▶ Task instructions: Take every line containing "Visit" out of the records.

Top of Provided records

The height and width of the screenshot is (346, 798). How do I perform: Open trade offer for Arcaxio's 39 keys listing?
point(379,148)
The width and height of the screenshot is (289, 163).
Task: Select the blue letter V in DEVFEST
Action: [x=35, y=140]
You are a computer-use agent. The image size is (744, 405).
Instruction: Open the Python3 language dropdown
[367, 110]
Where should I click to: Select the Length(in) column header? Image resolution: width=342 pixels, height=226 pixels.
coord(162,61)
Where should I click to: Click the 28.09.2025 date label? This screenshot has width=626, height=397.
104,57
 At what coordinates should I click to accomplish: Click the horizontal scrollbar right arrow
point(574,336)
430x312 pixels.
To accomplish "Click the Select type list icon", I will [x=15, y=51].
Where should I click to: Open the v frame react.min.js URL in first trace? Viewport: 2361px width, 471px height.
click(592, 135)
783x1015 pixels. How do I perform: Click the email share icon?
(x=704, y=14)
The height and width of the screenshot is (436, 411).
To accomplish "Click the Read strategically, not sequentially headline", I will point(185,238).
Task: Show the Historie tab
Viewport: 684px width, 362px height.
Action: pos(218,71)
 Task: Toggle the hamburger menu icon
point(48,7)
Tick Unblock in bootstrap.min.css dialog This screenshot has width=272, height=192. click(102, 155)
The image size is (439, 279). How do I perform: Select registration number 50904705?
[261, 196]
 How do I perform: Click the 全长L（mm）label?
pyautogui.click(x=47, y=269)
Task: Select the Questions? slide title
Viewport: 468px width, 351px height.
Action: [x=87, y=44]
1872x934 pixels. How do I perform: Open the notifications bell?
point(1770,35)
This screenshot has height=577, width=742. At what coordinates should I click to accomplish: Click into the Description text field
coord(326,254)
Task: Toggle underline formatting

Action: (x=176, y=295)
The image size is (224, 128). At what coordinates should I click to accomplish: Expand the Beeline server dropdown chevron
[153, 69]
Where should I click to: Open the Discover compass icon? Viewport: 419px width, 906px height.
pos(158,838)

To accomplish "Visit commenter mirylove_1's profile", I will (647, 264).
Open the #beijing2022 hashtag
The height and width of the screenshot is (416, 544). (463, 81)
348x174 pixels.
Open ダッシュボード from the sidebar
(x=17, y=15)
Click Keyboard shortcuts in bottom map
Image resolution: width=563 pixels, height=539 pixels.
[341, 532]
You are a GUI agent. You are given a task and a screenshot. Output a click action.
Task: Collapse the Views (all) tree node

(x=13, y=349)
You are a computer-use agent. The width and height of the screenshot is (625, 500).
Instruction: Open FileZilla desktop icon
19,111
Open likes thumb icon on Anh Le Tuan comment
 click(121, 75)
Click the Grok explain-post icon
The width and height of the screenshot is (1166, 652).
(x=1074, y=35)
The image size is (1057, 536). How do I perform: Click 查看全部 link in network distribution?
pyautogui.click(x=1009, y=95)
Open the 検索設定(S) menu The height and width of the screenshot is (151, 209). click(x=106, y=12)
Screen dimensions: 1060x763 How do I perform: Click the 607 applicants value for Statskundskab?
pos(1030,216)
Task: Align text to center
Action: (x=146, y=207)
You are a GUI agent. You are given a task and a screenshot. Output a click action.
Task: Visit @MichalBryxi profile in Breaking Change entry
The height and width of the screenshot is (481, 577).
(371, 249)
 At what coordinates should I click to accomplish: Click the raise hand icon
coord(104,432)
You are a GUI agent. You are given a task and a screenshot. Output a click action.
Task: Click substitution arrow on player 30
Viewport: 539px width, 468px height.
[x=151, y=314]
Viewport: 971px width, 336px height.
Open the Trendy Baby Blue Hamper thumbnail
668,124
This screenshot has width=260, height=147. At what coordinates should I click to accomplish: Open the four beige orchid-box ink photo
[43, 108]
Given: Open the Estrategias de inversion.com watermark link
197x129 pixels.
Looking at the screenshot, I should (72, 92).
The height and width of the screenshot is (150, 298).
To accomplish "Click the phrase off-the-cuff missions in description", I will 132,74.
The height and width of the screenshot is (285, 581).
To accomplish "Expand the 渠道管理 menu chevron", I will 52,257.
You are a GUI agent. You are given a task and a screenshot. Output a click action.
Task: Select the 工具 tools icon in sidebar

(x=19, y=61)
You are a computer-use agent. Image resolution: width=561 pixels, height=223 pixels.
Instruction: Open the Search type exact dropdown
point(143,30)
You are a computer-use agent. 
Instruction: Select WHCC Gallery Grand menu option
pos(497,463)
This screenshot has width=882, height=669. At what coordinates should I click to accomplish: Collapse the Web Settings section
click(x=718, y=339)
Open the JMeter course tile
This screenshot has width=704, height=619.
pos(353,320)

Bottom of Provided records

▶ Reply:
To accomplish "Visit commenter mirylove_1's profile", I will (647, 264).
Task: Visit @MichalBryxi profile in Breaking Change entry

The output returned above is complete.